Cove Leakage -


The joint where the floor meets the wall is called the cove. When a foundation is built, the footers, floor and walls are all built separately. Expansion and contraction of these structures creates a void or entry point for water to seep in. When underground water is under pressure, it is referred to as hydrostatic pressure. This hydrostatic pressure can force water in through the cove area, through wall cracks and even up through floor cracks. Builders usually install footer drains, drain tile or french drains to try and prevent this problem from occurring. Unfortunately, these types of drainage systems often end up clogged when ground water picks up sediment and mud as it travels through the soil.

Remedy For Cove Leakage -

Install a drainage system – replacing your outside drain tile can be expensive and may not give you long lasting results. The soil conditions that caused the original drains to clog, will probably cause your new drain tiles to fail. If you have clogged french drains inside your basement, they can be easily removed and replaced with a new drainage system. A dependable drainage system can relieve water pressure underneath your basement floors and alongside your footers. By relieving this hydrostatic pressure, you’re removing a lot of the problem source. Many areas prohibit connecting these type drains into the sewage system so you’ll probably need a sump pump installed to remove the water they collect.


Basement Wall Cracks, and Form Tie Leaks -  When the soil directly against the foundation get wet and saturated, water will be forced in through and voids in the walls like cracks and rusted out form tie pins.

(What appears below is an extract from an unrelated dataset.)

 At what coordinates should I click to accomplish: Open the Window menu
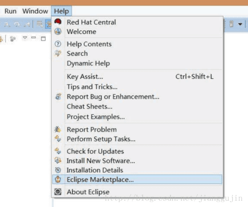tap(35, 11)
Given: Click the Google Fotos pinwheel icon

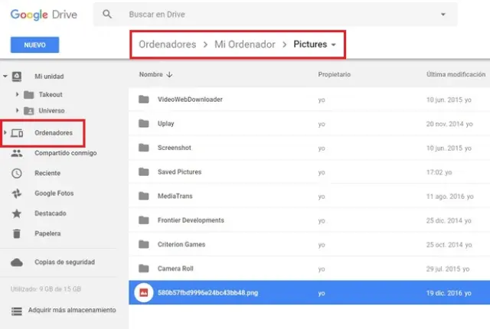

Remedies for Leaky Cracks - There is a host of basement sealer products available at home improvement stores. One thing to remember though; if you seal a leak from inside the basement, there is still water inside the wall, behind your patch, waiting to dissolve the water soluble ingredients away from the cement, causing the repair to eventually break loose.

If a form tie leak or wall crack is not too far underground, it is conceivable to dig out the area from the outside and apply an elastomeric waterproof sealer over the problem area. An elastomeric material will stretch as the foundation expands and contracts.

Another option is to inject a waterproofing substance directly through the basement wall cracks from inside the basement. Some materials injected will expand greatly as they come into contact with the ground water, making the seal even better.

Some contractors have a wall crack repair system which consists of installing rigid wall panels, made out of a waterproofing polymer, over the cracks to a point below floor leave. This type repair requires removing a small area of the concrete floor, along the areas to be waterproofed. An interior drainage system is installed along the footer to collect and leakage diverted down by the waterproof panels. The basement floor would then be re-cemented to its previous condition. A benefit to this approach is that you are helping to relieve the hydrostatic pressure which is responsible for most basement leakage problems.

Carefully read any warranty offered with these type repairs to see, how long is the repair warranted, what is covered by the installer’s warranty, what’s not going to be covered and for how long the warranty lasts.